Never before has the European Union (EU) had such a green agenda as it has had since 2019, and yet it hasn't translated into more votes for the greens at the ballot box – quite the contrary. Their group in the European Parliament is set to have 53 seats (out of 720), compared with 71 before the elections held from June 6 to 9. As a result, the Greens, once the fourth largest political force in Strasbourg, are likely to fall back to sixth place, behind nationalist and sovereignist right-wingers.

"In 2019, climate was at the heart of the European elections. All political parties followed suit.

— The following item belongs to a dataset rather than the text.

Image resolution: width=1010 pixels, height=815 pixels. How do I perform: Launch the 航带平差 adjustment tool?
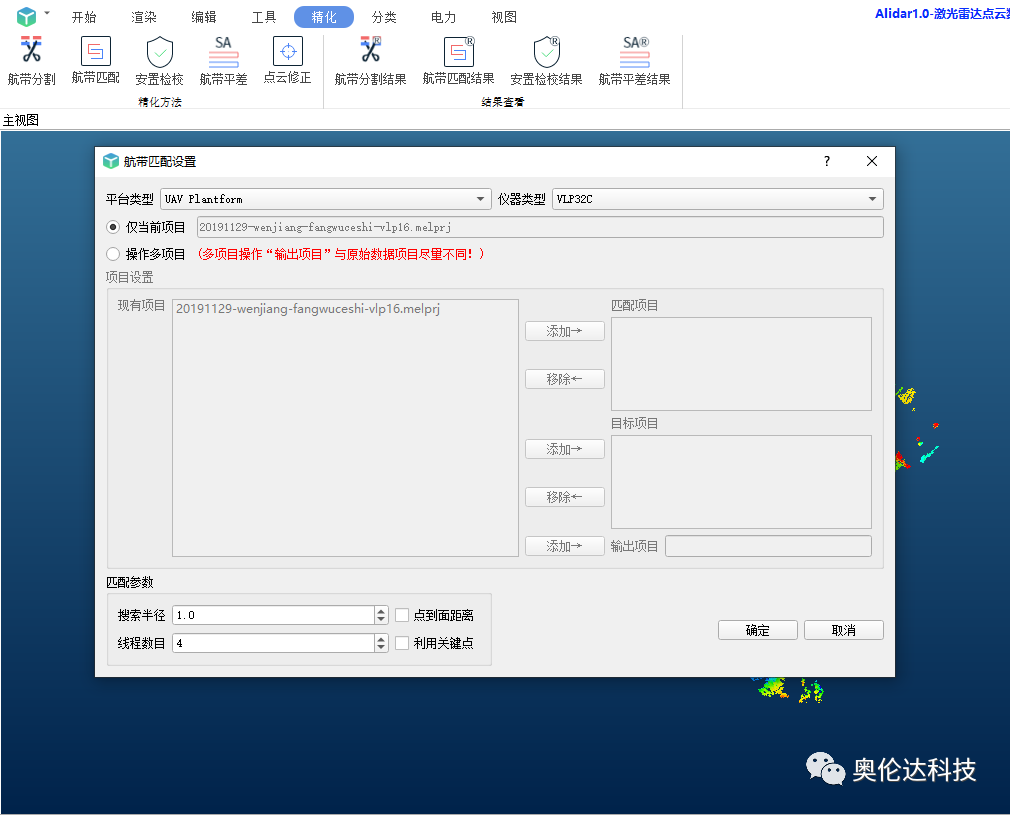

In 2024, part of the campaign was against climate," said Dutch Green MEP Bas Eickhout. Between these two elections, the 27 member states adopted the Green Deal, over sixty pieces of legislation designed to take Europeans toward carbon neutrality by 2050. The European People's Party (EPP), Socialists, and Liberals "supported the Green Deal when it was politically costly to oppose it, before changing sides when it was no longer electorally advantageous and we were getting into the hard part of the transition," said Philippe Lamberts, outgoing president of the Green Group.

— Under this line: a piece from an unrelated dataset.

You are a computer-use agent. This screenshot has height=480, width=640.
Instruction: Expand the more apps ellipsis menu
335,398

The surprise electoral victory in the Netherlands of the Farmer-Citizen Movement (BBB) in the March 2023 provincial elections was a turning point. As it lost ground, the EPP abruptly changed positioning and made the Green Deal the political object that needed to be destroyed, as illustrated in the summer of 2023 by the battle over the Nature Restoration Act in the Strasbourg parliament.

The war in Ukraine, the ensuing surge in energy prices, the economic slowdown and rising interest rates have all changed the situation. The 27 member states feared the emergence of an Old Continent-wide protest movement, similar to France's "Yellow Vests" in the winter of 2018-2019. They also feared the looming rise of the far right. After the EPP, liberals too turned against the Green Deal, starting with Emmanuel Macron who, in May 2023, called for a "pause."

The farmers' crisis, who demonstrated their anger against the "green Brussels diktat" throughout Europe at the beginning of 2024, confirmed the end of the EU's ecological ambitions for the rural world. The environmental constraints of the Common Agricultural Policy (CAP) have been eased, and several texts, notably on pesticide reduction, were buried.

Against this backdrop, the Greens were bound to suffer. They lost votes in the two countries that traditionally give them large delegations. In France, they barely reached the 5% threshold needed to be represented in Strasbourg, when in 2019 they got 13.4% of the vote. The lead candidate, Marie Toussaint, acknowledged on Sunday, June 9, a "dry, bitter defeat" for an "ecology at half-mast" which, in her view, is opening "the door to all risks".